En su último libro, los tigres enterrados de los que habló Neruda en Alturas de Macchu Picchu, vuelven a la vida. Hace algunos años, Guido me envió ese libro en digital. Recuerdo el placer de la lectura y también la alegría de que me confiara El viejo tigre. En este poemario sorprende la simpleza para hablar de temas tan difíciles como la depresión, el suicidio, el amor en su apogeo y fisura, las vicisitudes de la vida que el autor sitúa en un bosque imaginario o una ciudad llena de animales, bellas luciérnagas y automóviles que cruzan la floresta, raudos. Todo observado por una bestia ya cansada de celebrar la existencia y que respira el tedio del paisaje.
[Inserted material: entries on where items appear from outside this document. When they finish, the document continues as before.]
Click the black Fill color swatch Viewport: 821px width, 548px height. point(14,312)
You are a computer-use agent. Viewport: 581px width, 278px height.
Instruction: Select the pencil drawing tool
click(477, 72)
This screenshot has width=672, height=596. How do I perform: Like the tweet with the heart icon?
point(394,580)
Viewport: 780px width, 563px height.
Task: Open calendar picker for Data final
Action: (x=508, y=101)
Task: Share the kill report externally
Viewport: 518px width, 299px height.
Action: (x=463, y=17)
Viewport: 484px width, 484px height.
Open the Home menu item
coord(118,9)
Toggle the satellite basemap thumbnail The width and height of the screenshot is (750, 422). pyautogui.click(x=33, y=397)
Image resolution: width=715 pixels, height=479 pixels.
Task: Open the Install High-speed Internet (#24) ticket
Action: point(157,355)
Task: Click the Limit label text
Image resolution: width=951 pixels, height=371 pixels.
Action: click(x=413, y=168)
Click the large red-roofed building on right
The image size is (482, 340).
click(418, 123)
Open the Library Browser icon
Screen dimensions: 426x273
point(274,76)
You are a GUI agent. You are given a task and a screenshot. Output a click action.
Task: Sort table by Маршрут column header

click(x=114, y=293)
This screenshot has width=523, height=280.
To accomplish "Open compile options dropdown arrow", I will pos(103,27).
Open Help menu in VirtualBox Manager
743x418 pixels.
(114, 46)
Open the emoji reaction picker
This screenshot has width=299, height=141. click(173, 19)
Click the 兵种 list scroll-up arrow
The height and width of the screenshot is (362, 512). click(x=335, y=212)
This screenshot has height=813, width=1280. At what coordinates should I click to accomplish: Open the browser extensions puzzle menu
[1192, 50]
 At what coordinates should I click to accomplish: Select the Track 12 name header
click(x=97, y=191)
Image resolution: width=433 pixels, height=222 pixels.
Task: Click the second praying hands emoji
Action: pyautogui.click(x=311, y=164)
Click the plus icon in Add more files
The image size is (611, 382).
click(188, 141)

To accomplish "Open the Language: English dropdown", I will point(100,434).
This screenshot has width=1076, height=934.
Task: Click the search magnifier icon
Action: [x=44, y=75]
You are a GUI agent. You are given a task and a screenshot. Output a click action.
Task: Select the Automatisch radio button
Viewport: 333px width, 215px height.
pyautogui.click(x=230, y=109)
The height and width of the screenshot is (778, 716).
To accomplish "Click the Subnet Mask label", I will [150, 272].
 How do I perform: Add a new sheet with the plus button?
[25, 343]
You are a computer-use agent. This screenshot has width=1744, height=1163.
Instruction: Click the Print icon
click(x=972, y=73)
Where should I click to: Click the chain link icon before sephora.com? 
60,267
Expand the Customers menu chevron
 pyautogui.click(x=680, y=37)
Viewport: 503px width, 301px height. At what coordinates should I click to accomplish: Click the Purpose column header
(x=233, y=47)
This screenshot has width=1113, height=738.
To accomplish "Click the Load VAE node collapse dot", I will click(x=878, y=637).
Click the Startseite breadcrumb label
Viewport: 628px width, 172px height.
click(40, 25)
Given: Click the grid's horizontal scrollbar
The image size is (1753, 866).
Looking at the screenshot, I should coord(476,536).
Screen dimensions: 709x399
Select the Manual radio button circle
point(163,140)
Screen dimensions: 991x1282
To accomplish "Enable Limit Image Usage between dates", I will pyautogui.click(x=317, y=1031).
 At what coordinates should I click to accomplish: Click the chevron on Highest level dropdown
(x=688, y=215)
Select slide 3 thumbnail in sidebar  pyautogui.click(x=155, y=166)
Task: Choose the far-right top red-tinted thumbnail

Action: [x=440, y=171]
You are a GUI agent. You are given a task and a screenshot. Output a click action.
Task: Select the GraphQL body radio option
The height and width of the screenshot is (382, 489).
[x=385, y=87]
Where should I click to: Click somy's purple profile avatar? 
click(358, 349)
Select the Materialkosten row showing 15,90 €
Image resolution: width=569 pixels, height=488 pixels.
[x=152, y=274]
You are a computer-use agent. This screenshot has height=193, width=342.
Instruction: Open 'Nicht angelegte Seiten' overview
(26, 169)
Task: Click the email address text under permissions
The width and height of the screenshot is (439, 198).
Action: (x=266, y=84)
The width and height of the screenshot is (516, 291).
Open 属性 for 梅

He querido buscar en mi memoria, recordando también el poema de Borges, al otro tigre, al real, al poeta y narrador que fue Guido. Y parece que lo veo, delgado, con una bufanda que se enreda con el viento y pasa a rozar algunos gorriones que, distraídos, lo confundían con un árbol. Pienso que más allá de sus libros, Eytel nos enseñó la bondad como bandera de lucha y la escritura como un lugar de encuentro y camaradería. Su carisma, su generosidad y su eterna sonrisa seguirán siendo un faro para los que escriben. Los jóvenes y los que ya sentimos que el tiempo envejece de prisa tenemos desde ahora que rendirle el homenaje que todo buen escritor merece: volver a leer y desenredar la madeja de una obra destinada, sin duda, a sobrevivirnos.